Air Raids and Civilian Protection: A Critical Analysis

Introduction

  • By September 2015, over 11 million Syrians were displaced due to war.

  • The 3,000th air raid against Islamist forces in Iraq and Syria occurred before Easter 2015, with the number projected to reach nearly 5,000 by year's end.

  • Martti Ahtisaari, former Finnish President and Nobel Peace Prize laureate, suggested that diplomacy could have averted the crisis.

    • In 2012, Ahtisaari discussed with Russian UN ambassador Vitaly Churkin the possibility of Assad's resignation.

    • Churkin indicated Russia wouldn't object if Assad resigned with dignity and if the West ceased arming rebels.

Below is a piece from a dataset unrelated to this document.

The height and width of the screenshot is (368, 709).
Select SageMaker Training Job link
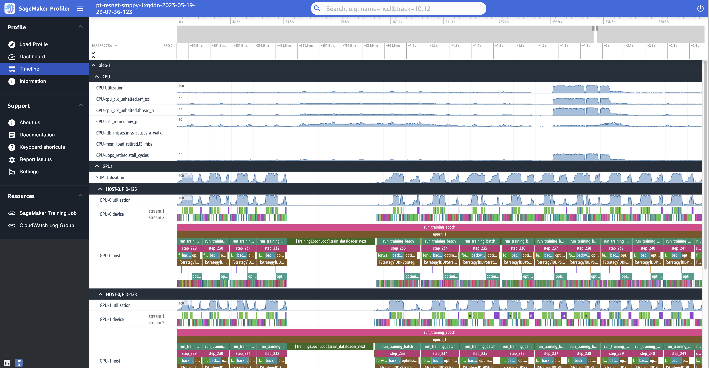point(47,213)
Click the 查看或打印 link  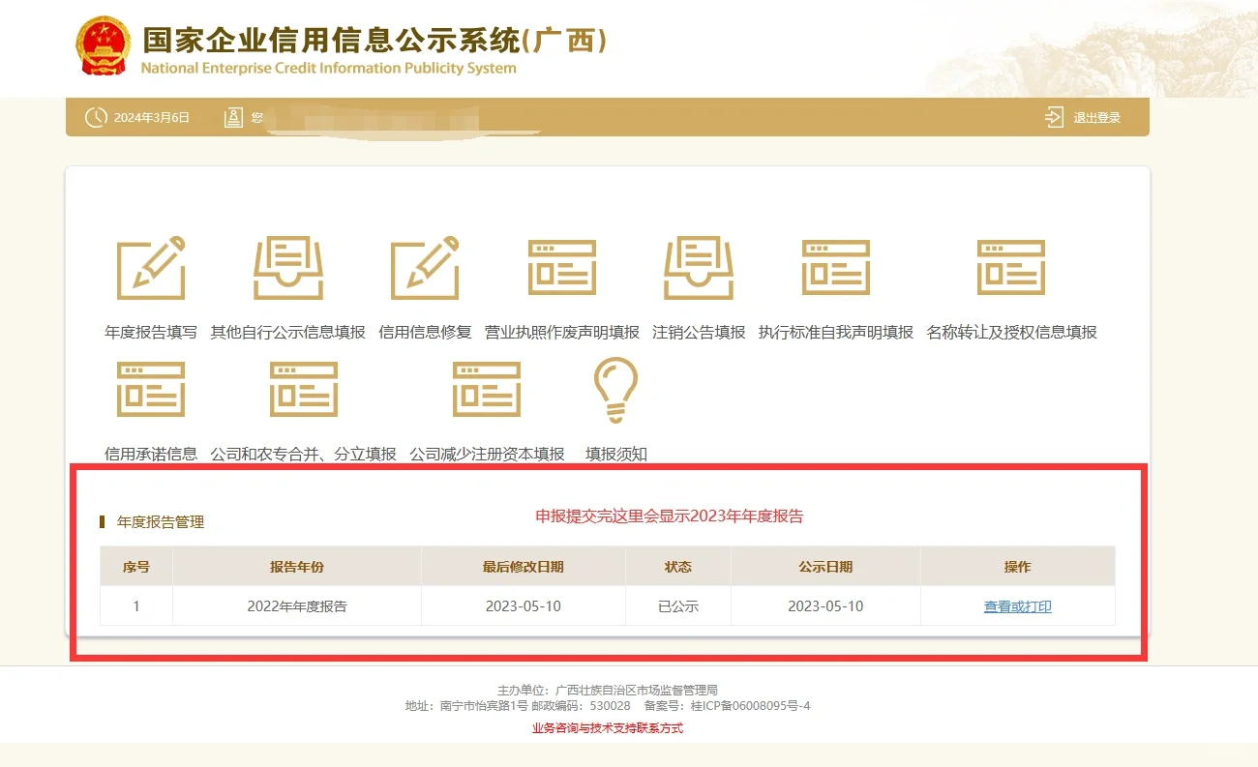1018,606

    • Ahtisaari's attempts to convey this opening to other Security Council members were unsuccessful.

    • Foreign Policy suggests Russia later added conditions, complicating the consensus.

The Debate: Dignified Exit for Assad?

  • The West, like in Libya with Gaddafi, decided Assad's human rights record didn't warrant a dignified exit.

  • More than 250,000 conflict fatalities later, the question arises whether diplomacy should have been pursued.

Cosmopolitan Argument (Mary Kaldor)
  • Atrocities by IS and Assad should be addressed through global humanitarian norms.

  • Negotiation with perpetrators is unacceptable; they should be captured, tried, and punished.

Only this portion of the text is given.